However, at last I felt sure that the gale was moderating. There were not such high waves, they did not boil down on us so furiously, they were longer too, not so steep, and we were certainly riding more easily. Dobson at last agreed: "'E's in a good 'umour, I do believe."
The nakhoda's wicked old face was a good enough barometer. As the wind and the sea fell, so did his face look more glum, until at last, when there was no manner of doubt that the gale was fast dying down, he scowled angrily. What idea he had in his cunning old head, I did not know.
"We'll be able to start rigging a jury-rudder soon," I told Dobson, "hoist a bit of sail, and bear away towards Jask."
I had given up any possibility of beating up to the Bunder Abbas. If I could get into Jask the political agent would soon charter me a dhow to go back and look for her.
Well, we made that jury-rudder. It took us two hard-working hours, and without the help of the Arab crew we could not have made it. A clumsy thing it was; a triangle made of balks of timber, with one long projecting plank at each corner for the steering ropes. We also managed to secure the lower after end of what remained of the sail, binding a rope round it to act, later on, as a sheet.
There were still six able-bodied Arabs, not counting the nakhoda. The wounded man (the one who could not walk) had been washed overboard by the first big sea which struck us. The wounds of the others were not worth troubling about. As far as I remember, Dobson's fists had made them; certainly they had not been struck with bullets, because Jaffa was the only one on board who had shown himself able to hit a haystack at ten yards.
Having completed the jury-rudder we rested until the falling wind and sea allowed us to use it. We took it "turn and turn about" to keep watch, Jaffa and I, Dobson and Wiggins—nothing to do and two to do it. The only thing we had to do was to keep an eye on the treacherous old nakhoda.
The afternoon slipped by; the sun began to set in all its grandeur, and only a few gloriously-tinted clouds, scudding across the sky, were left to remind us that nature had been in such an angry mood. The wind and the sea seemed to sink to rest with the sun; only an occasional sobbing gust moaned through the rigging, and, rising from the sea, a huge full moon, like a burnished silver plate, set deep in a dark indigo sky, flooded us with light.

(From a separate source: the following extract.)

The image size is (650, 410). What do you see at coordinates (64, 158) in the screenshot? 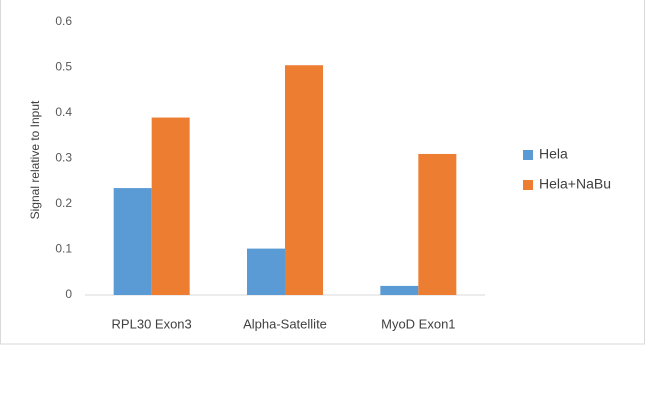
I see `y-tick-label: 0.3` at bounding box center [64, 158].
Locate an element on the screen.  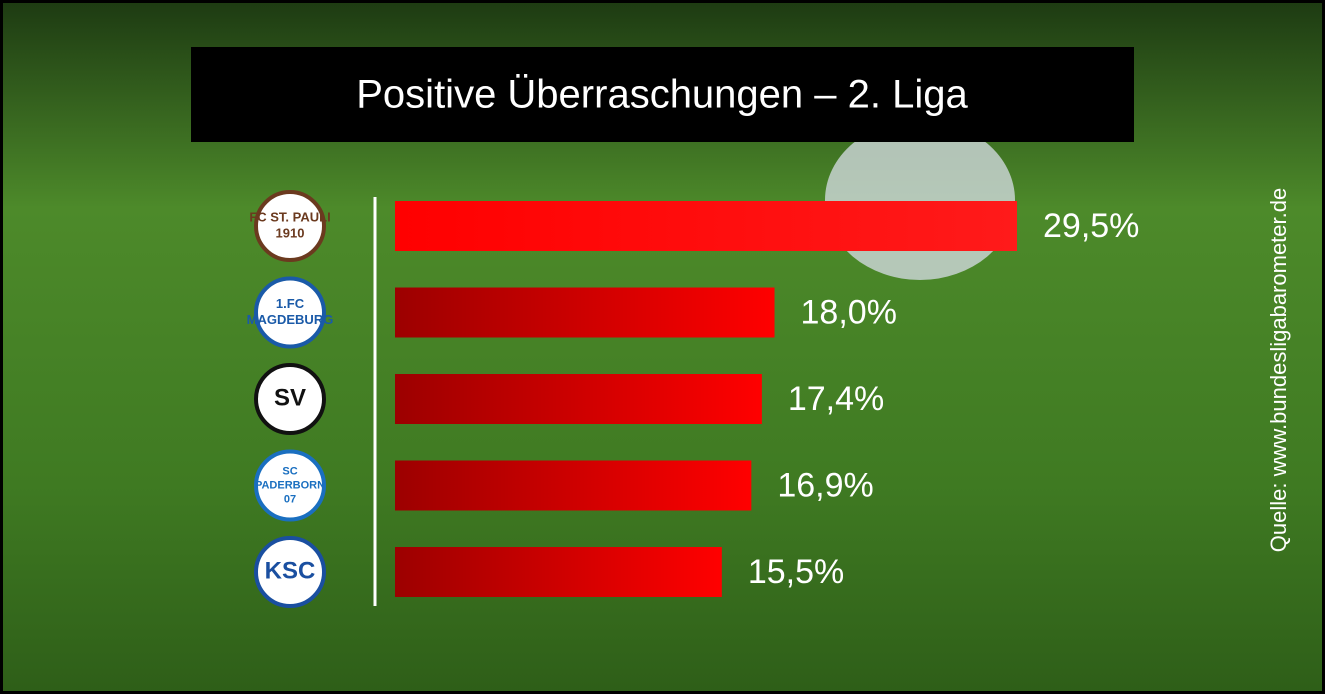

It was now possible to try to bring the dhow under control; so, first of all, overboard went the jury-rudder, with two hawsers lashed to those projecting planks, and led to either side of the poop. Then we hoisted a little of our tattered sail, cut away the grass hawser to the sea-anchor, and, the breeze—it was only a breeze now—blowing steadily and softly from the north-west, filling the sail gently, we squared the yard and let her "rip".
But the jury-rudder would not act as a rudder. It was too clumsy, and the ropes attached to it too heavy. Twenty men on each would have been scarcely sufficient to work it. However, it kept our stern to the wind—acting as a drag on the dhow—and we scudded merrily away to the south-east at about three knots. I imagined that we were about eighty miles to the south-west of Jask, and hoped that as the breeze backed, as it generally did for some time after a shamel, we should be presently blown away to the east.